> _AIM OF THE TASK_:
Find every line in the entries below that contains the word "logo" and copy each of those lines.

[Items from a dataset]
+ + +
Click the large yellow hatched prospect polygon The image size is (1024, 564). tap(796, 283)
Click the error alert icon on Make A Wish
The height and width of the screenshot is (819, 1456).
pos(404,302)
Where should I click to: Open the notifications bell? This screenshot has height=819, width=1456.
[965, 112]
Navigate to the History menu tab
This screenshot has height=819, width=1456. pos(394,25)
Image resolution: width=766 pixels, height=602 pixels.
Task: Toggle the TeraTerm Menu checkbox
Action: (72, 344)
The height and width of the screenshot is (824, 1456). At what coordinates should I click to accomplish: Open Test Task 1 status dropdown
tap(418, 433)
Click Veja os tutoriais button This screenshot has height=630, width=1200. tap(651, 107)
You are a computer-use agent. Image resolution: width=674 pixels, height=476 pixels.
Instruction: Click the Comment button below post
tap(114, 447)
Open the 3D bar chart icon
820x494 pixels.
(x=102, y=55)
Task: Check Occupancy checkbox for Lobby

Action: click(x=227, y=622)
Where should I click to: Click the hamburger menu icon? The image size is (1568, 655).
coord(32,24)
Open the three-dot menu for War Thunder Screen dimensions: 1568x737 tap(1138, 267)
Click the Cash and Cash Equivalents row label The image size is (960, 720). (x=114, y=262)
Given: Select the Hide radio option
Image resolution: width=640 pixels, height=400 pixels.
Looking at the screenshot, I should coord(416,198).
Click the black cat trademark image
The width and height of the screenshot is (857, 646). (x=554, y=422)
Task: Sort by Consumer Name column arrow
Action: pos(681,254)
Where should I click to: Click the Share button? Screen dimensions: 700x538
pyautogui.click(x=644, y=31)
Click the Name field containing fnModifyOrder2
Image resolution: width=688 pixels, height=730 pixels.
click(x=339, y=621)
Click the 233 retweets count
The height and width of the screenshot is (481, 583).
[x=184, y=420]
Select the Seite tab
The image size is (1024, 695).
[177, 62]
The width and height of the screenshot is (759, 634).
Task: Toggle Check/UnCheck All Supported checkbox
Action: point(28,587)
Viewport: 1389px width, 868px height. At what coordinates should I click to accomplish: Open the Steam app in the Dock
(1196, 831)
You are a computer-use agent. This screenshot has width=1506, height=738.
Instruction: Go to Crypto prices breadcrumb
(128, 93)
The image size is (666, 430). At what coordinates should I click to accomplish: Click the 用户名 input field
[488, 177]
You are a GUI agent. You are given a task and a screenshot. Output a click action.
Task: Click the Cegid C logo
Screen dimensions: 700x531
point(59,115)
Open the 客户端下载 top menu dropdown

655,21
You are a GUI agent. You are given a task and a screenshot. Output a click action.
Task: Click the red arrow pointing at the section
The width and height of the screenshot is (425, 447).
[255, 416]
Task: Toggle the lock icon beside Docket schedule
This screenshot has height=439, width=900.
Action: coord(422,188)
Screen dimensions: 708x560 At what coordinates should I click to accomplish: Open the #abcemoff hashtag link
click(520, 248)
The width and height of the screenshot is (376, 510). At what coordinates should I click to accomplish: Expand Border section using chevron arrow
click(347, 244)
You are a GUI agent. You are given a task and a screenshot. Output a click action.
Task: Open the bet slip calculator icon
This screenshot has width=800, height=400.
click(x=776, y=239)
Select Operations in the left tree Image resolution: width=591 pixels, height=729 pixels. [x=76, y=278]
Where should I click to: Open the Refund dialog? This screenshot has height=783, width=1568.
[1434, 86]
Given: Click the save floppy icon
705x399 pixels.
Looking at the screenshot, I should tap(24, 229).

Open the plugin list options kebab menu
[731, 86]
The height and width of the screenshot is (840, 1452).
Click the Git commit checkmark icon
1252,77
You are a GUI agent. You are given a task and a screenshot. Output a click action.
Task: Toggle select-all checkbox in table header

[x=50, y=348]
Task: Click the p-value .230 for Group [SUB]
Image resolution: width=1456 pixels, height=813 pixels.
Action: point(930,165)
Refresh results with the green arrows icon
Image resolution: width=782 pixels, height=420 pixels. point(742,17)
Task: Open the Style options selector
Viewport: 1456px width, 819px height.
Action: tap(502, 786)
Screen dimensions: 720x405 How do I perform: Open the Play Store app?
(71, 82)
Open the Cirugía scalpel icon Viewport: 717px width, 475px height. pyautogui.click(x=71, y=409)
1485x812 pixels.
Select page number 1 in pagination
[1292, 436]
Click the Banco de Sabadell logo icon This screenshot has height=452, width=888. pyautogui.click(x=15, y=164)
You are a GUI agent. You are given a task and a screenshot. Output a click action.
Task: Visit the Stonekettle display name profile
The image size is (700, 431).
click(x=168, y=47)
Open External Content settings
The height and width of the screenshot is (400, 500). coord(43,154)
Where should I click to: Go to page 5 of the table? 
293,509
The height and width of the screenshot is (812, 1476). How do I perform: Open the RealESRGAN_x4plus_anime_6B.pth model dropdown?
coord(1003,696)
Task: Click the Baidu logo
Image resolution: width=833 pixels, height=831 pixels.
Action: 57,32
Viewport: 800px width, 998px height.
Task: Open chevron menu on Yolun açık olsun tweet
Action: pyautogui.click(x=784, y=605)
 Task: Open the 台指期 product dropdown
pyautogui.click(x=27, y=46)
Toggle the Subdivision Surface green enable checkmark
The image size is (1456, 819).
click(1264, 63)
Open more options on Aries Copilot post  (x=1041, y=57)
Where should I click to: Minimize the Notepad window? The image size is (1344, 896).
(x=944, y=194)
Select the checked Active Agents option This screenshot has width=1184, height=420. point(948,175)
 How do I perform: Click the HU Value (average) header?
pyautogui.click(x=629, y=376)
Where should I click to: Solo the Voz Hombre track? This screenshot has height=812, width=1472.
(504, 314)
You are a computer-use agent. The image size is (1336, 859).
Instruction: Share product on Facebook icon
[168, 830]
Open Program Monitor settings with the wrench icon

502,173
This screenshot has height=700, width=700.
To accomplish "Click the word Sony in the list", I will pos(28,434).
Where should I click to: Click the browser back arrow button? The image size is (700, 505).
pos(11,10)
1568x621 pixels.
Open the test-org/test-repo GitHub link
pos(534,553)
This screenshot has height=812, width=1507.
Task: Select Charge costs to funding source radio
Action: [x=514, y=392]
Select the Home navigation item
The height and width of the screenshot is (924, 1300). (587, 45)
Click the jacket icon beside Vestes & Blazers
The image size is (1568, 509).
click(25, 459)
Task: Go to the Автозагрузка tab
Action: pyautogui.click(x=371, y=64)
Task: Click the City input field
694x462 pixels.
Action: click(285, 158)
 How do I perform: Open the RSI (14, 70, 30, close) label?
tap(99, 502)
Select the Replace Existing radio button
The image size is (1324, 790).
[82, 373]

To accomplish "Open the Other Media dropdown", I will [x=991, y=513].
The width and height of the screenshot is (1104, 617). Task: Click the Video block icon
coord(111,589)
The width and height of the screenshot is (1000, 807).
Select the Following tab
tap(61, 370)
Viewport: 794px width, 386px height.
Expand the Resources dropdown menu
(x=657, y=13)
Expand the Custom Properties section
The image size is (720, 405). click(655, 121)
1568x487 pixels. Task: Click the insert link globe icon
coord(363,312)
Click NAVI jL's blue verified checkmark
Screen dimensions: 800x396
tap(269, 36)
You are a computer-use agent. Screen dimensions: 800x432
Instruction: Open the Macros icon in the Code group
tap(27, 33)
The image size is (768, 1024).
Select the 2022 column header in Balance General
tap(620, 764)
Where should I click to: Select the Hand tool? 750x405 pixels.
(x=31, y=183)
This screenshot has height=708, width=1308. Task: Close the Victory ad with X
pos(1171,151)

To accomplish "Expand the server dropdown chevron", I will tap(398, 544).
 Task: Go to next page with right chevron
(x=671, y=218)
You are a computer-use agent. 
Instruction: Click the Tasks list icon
+ + +
> _RESULT FOR THIS EXERCISE_:
Task: Click the Cegid C logo
Click the Banco de Sabadell logo icon This screenshot has height=452, width=888. pyautogui.click(x=15, y=164)
Task: Click the Baidu logo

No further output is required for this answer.